This turns out to be an odds and ends column. So, I’ll start with an odd, but true, story.
My friend, ol’ Lon G. Horner, has an addendum story this week to tell about his Great Pyrenees pup — an energetic canine very interested in the Longhorn cattle on Lon’s ranch. You’ll recall, the pup’s 200-mile adventure from last week.
Well, recently a nearly 20-year-old Longhorn cow had a healthy calf, but her age caught up with her and Lon ended up with an orphan calf, which he started bottle-feeding. The calf wasn’t in a pasture close to his home, so Lon caught the calf, put a halter on it, and loaded it into his trailer and took it home, so it would be handier to feed.

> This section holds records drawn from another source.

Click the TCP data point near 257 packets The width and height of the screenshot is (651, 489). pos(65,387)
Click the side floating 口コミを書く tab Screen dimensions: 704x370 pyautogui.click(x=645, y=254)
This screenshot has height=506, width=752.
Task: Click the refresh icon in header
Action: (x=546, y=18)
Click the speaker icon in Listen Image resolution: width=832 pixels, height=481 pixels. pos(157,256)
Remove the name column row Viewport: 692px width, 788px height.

When he arrived home, he opened the side door on the stock trailer, pulled the calf into a little pen not 10 feet away from the trailer, turned it loose, shut the trailer side-door and went to the house for the night.

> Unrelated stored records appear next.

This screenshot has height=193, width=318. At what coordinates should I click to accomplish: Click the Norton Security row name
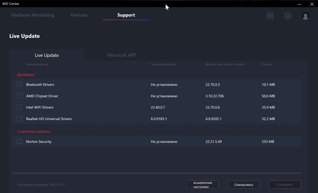pyautogui.click(x=39, y=142)
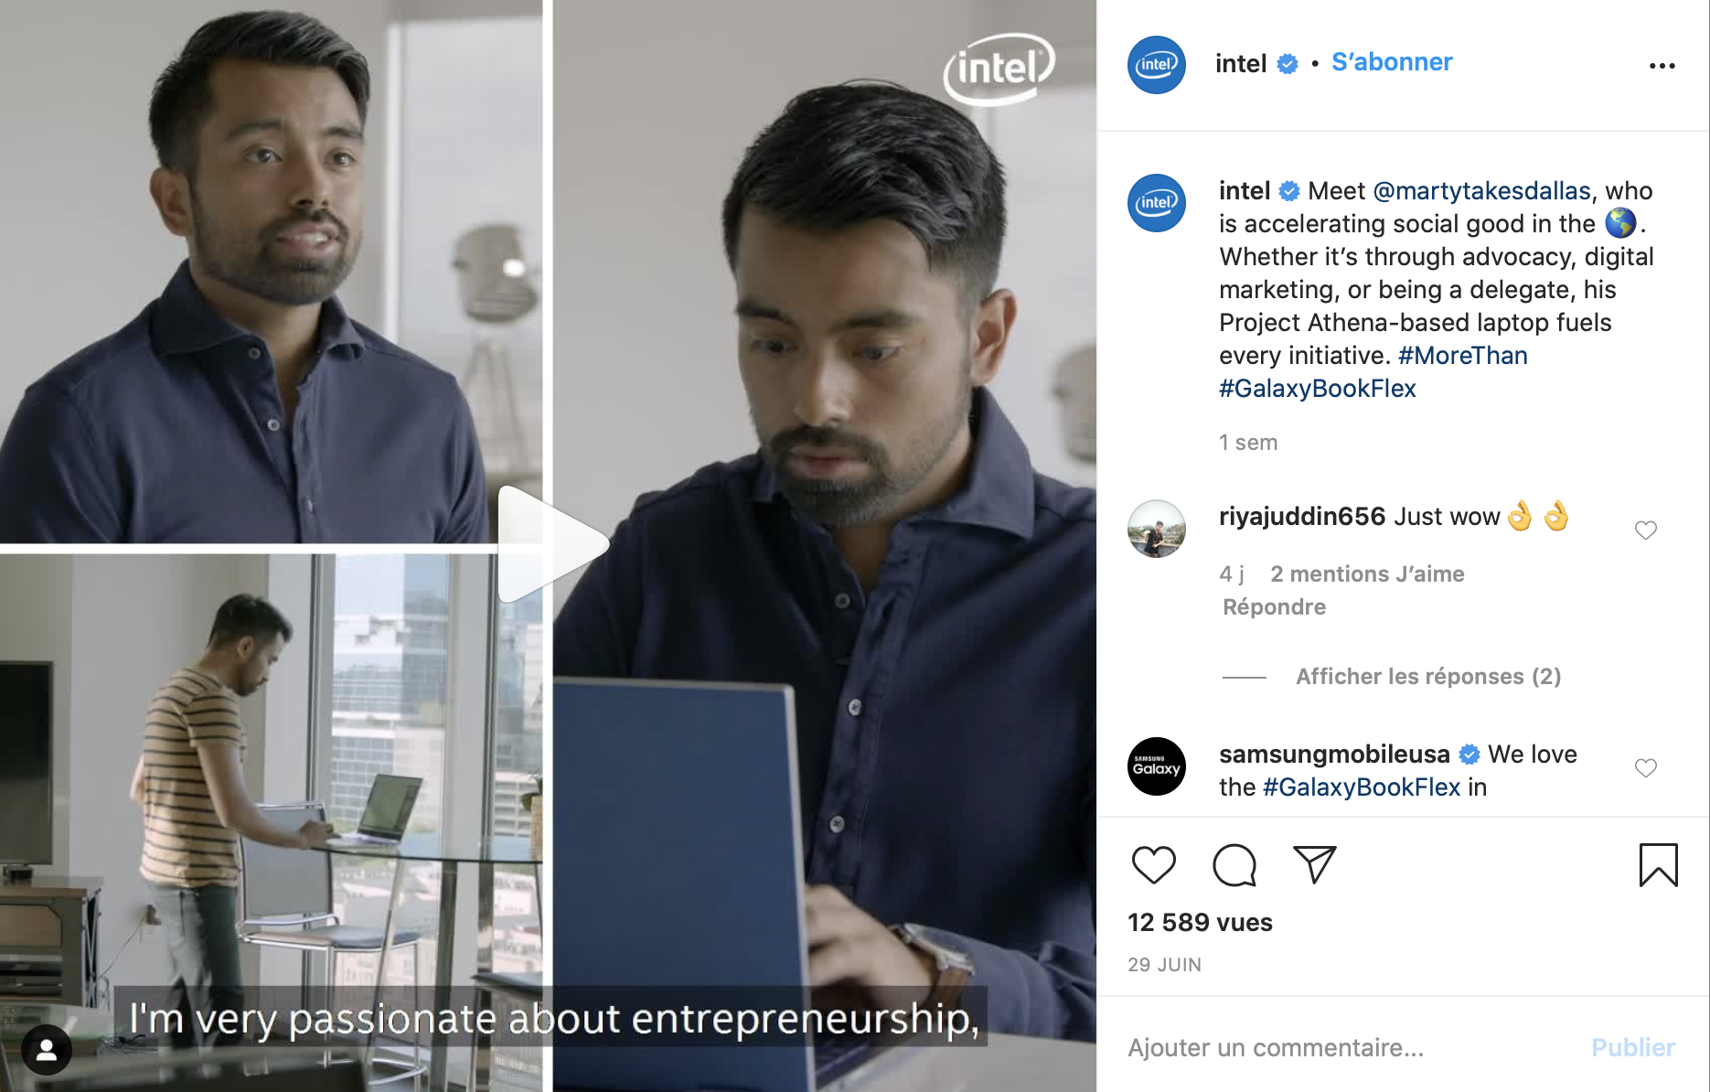Click the Publier button
Image resolution: width=1710 pixels, height=1092 pixels.
coord(1632,1048)
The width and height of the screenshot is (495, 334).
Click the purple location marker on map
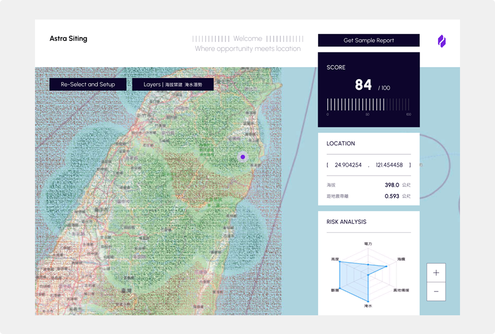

The next morning, when he went to feed the calf, he couldn’t find his Pyrenees pup. Since the breed has a reputation for nighttime wandering, Lon drove by all the neighbors’ homes. He looked high and low for the pup, but no luck all day.
The next morning, still no pup and he wuz thinking the worst had happened. But then, he happened to look into his stock trailer. Yep, you guessed it. There wuz his happy pup, none the worse for wear and tear except for a powerful thirst
The pup loaded itself into the trailer while Lon unloaded the orphan calf. At least this time, Lon didn’t have to drive 100 miles to retrieve his pup. I don’t think Pyrenees are considered a heeling dog, but Lon’s is sure a trailer dog.
Last week at our Old Boar’s Breakfast Club, I finally got to meet in person ol’ Sawyer Bord, a farmer-carpenter and faithful reader from Colorado. He trekked to see his cousin in our neighborhood and our breakfast club wuz on his bucket list.
Turns out, ol’ Sawyer is a spitting image of a tad younger Willie Nelson. We had a great visit, during which he told me that another of item on his bucket list is to catch some kind of fish in every state in the Union. He says he not there yet, but getting close. That’s the kind of new friend I like to make.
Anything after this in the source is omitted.